Pius Rengka menambahkan, gejala serupa tampak di beberapa kota di NTT, antara lain Kota Kupang, Kota Labuan Bajo dan kota-kota pertumbuhan baru di seluruh NTT. Karena itu, Pius Rengka, meminta seluruh jurnalis media online untuk bersekutu dan bersatu mengkonsolidasikan diri untuk memperhatikan serius seluruh kasus pertanahan ini dan jika diperlukan untuk dilanjutkan ke pihak-pihak pengambil keputusan yang lebih tinggi, seperti Walikota dan Gubernur NTT.
“Saya tahu benar, Gubernur NTT paling tidak suka dengan urusan yang bertele-tele. Tidak suka bertele-tele dengan urusan administrasi hak dan administrasi publik dan privat seperti hak milik atas tanah itu. Saya pernah menyaksikan Gubernur NTT memanggil Kepala Badan Pertanahan di Labuan Bajo lantaran ada pendobelan sertifikat atas tanah yang sama di Labuan Bajo. Ada persoalan apa ini, dan untuk kepentingan hukum siapa yang mau dilindungi oleh kalian. Begitu ujar Gubernur kala itu,” ujar Pius Rengka.
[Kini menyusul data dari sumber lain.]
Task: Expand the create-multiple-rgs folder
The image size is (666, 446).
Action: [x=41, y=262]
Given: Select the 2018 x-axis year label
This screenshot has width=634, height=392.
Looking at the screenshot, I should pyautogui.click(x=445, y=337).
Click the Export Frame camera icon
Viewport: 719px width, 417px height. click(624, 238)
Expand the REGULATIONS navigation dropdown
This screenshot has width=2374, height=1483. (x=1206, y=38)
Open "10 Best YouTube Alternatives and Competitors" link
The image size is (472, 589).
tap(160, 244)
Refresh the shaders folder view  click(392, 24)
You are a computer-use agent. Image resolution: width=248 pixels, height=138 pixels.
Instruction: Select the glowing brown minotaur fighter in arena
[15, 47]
Di dalam surat dokumen Marthen Bessie dimaksud dikatakan perihal permohonan pencabutan SK Kanwil BPN Provinsi NTT No. 02/TBT/BPN.24/2014 dan pembatalan SHM No. 5650/Kel. Oesapa, yang telah mengambil alih kewenangan Kepala Kantor Wilayah BPN Provinsi NTT. Surat dimaksud dituding sangat melangkahi kewenangannya atau menyalahgunakan kewenangannya.
Berdasarkan tudingan itu, maka pihak penasihat hukum melakukan upaya hukum dengan melaporkan Kepala Kantor BPN Kota Kupang kepada pihak berwajib dengan dugaan tindak pidana menyalahgunakan kewenangannya atau disebut abuse of power. Hingga berita ini diturunkan, belum diperoleh informasi pihak BPN Kota Kupang.
Serial surat beruntun dari kantor Advokat/Penasihat Hukum Marthen L Bessie yang mewakili beberapa kliennya, dilancarkan karena pihaknya merasa ada beberapa kali kasus yang ditengarai telah melakukan perbuatan tidak menyenangkan, termasuk tidak mengerjakan tugas dan fungsinya sebagai pelayan publik masyarakat pemohon hak milik atas tanah yang sah.
Bahkan menurut Bessie, surat protes atau keberatan telah dijatuhkan sejak 28 Desember tahun 2021 perihal permohonan pencabutan SK Kanwil BPN Provinsi NTT No. 02/TBT/BPN.24/2014 dan pembatalan SHM No. 5650/Kel. Oesapa, yang ditujukan kepada Kepala Kantor Wilayah BPN Provinsi NTT.
Tetapi, Kepala Kantor BPN Kota Kupang malah membalas surat tersebut melalui surat Nomor: MP.02.02/2-53.71/I/2022 yang terbit 3 Januari 2022. Surat Kepala Kantor BPN Kota Kupang sama sekali tidak menyelesaikan masalah, malah menambah masalah dan meruwetkan hak-hak masyarakat pemilik hak milik atas tanah.
Tambahan pula belakangan, permohonan untuk menerbitkan SHM tidak dilakukan tanpa alasan yang jelas dan terang. Karena itu, Marthen L Bessie sebagai kuasa hukum para pihak yang dirugikan oleh ulah oknum di badan pertanahan kota ini, selain hendak mengajukan gugatan hukum, tetapi sekaligus akan membawa persoalan ini dan melaporkan hal ini kepada Gubernur NTT sebagai problem peruwetan oleh pejabat publik. Hingga berita ini diturunkan, belum diperoleh informasi dari pihak BPN Kota Kupang.